_Problem:_
What is the number of lines below that contain the word "plus"? Respond with that number alone.

(Excerpts from a dataset)

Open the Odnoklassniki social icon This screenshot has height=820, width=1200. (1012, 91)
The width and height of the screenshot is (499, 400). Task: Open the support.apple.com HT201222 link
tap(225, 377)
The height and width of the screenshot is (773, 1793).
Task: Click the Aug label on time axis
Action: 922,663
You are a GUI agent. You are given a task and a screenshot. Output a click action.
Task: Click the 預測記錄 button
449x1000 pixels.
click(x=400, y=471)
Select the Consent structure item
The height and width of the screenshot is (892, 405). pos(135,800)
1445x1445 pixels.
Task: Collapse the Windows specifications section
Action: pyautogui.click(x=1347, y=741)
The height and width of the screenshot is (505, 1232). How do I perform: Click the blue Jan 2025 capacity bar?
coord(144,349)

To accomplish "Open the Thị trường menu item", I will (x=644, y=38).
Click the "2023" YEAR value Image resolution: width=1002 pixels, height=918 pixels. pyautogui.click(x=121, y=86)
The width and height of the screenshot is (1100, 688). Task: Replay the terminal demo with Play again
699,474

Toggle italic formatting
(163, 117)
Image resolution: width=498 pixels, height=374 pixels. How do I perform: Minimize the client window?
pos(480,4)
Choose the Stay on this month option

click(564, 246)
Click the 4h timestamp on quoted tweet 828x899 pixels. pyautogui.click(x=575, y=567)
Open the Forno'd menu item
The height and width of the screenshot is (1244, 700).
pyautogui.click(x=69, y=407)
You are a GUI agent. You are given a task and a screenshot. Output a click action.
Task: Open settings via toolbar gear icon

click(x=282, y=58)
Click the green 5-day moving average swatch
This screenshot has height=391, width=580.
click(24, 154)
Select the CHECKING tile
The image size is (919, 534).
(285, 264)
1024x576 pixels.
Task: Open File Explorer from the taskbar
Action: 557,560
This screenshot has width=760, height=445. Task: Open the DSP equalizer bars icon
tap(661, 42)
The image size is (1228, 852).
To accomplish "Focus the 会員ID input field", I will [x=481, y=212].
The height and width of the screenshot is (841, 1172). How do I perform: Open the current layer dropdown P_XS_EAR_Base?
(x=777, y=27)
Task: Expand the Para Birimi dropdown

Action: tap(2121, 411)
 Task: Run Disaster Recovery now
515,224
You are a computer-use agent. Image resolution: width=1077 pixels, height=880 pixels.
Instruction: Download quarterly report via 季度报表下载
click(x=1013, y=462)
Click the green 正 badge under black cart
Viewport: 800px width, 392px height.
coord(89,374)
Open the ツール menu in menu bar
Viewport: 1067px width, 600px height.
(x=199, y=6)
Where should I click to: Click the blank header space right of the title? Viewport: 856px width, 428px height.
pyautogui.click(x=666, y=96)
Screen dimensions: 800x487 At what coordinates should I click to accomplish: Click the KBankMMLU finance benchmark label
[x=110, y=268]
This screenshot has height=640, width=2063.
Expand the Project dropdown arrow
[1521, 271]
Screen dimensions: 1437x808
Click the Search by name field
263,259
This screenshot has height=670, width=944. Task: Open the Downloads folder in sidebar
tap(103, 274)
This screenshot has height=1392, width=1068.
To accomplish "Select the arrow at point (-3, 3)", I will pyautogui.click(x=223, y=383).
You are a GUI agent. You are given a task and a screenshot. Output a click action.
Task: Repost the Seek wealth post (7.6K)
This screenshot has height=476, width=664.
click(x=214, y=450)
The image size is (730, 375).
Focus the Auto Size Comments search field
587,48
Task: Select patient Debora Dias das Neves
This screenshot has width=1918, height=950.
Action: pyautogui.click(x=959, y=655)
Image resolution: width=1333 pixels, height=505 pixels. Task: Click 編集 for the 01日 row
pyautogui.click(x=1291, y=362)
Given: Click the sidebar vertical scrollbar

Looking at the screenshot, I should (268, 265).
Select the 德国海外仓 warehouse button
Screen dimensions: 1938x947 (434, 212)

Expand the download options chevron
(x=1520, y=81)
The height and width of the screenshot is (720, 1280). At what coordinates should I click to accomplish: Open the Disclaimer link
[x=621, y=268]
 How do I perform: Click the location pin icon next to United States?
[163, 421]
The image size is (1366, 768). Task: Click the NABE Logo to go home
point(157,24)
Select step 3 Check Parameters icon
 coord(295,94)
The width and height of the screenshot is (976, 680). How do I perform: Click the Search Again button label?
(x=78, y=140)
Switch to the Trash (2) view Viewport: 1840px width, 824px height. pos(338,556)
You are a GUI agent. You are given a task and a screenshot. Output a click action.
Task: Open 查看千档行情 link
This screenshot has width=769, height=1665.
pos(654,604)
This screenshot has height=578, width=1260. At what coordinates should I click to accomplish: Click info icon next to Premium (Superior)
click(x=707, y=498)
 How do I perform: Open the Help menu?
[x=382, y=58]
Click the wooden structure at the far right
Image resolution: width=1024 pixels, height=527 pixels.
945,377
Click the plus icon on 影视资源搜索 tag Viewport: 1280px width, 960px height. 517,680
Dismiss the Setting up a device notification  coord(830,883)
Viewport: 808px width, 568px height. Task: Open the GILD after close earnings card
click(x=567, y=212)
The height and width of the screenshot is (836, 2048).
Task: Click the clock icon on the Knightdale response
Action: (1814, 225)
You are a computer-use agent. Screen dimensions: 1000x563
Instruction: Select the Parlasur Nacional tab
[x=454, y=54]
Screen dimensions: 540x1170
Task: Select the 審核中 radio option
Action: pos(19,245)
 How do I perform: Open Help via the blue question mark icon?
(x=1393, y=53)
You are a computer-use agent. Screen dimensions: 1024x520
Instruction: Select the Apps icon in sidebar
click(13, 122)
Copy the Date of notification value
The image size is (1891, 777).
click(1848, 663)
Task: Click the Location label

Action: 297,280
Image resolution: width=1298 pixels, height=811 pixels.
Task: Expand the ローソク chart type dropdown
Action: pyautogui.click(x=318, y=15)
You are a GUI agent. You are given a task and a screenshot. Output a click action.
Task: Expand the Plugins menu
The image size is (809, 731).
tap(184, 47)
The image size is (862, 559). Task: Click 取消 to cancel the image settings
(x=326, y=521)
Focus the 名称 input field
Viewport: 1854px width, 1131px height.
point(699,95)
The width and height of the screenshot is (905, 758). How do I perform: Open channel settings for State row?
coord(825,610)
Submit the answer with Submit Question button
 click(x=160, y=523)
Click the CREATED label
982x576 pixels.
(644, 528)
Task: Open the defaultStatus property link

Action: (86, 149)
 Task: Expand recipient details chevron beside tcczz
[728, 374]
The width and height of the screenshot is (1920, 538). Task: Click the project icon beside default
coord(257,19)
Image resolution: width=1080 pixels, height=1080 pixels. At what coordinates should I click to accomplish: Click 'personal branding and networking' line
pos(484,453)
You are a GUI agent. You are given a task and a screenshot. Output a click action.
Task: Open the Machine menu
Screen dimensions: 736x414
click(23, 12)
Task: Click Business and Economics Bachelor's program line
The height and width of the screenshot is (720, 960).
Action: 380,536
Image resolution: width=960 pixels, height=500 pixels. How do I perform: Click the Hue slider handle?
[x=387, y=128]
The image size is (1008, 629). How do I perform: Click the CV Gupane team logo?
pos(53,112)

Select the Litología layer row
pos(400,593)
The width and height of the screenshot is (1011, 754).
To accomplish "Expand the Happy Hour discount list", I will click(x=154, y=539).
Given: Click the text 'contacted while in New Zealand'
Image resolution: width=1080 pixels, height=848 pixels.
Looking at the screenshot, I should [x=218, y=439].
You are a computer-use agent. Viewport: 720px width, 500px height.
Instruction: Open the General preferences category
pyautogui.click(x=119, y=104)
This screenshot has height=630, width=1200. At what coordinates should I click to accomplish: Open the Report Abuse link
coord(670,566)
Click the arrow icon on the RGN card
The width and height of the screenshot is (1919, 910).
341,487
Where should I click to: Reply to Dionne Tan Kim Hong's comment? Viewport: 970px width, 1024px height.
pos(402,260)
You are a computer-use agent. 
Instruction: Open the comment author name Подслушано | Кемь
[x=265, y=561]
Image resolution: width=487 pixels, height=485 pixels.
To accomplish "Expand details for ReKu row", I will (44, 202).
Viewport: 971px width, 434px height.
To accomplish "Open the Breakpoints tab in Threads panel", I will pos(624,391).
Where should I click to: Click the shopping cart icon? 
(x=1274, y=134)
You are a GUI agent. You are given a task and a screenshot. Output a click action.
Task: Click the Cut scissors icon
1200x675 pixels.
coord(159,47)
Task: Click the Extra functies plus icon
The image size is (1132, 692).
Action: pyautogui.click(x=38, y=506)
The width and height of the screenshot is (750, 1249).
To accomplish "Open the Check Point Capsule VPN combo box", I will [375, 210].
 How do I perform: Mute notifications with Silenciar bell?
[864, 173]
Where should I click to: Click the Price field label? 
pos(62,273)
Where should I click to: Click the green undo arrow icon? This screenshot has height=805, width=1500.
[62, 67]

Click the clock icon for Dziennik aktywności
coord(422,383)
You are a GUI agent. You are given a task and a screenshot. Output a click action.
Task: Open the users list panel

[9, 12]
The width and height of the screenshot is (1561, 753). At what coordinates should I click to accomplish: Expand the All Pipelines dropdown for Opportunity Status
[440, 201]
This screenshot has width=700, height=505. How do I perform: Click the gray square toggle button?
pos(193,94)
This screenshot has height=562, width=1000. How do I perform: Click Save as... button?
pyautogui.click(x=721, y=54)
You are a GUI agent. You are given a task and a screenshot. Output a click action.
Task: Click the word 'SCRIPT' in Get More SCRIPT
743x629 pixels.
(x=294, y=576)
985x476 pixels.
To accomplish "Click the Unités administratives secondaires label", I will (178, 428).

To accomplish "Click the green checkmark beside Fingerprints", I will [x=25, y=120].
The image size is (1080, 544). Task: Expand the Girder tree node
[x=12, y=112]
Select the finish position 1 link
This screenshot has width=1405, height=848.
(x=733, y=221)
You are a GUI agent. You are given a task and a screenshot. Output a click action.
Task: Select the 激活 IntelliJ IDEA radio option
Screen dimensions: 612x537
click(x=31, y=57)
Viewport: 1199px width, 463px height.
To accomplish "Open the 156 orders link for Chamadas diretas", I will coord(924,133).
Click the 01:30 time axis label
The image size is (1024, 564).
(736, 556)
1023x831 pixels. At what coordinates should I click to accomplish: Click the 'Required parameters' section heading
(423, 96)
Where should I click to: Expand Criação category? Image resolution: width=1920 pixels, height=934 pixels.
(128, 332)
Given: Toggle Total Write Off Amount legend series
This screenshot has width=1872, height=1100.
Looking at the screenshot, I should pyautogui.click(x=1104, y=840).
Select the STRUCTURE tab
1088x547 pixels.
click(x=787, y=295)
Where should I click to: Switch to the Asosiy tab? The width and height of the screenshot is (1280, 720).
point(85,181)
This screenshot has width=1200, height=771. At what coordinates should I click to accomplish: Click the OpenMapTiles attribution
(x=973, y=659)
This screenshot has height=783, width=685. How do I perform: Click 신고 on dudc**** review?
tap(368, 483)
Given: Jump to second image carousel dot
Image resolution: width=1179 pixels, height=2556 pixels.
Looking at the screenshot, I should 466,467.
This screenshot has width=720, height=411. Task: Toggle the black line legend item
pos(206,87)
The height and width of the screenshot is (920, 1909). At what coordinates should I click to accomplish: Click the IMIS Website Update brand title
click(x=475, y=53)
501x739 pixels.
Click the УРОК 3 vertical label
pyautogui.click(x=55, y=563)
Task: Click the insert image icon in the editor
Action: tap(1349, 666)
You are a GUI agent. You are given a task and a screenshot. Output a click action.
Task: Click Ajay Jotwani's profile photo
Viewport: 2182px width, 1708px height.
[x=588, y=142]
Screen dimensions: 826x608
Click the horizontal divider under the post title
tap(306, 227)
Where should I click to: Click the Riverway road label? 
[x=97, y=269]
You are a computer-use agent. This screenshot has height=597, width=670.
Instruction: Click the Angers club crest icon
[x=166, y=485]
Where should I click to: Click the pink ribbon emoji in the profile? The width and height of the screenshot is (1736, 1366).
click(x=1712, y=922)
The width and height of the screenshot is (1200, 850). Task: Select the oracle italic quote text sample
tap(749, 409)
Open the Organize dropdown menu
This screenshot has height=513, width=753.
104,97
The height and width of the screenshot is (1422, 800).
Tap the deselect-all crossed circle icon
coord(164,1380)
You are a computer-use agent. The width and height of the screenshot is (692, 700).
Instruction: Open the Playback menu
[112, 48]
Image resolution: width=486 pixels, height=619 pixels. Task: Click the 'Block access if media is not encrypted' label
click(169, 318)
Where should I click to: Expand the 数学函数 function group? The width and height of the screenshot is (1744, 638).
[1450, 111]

_Answer box:_
2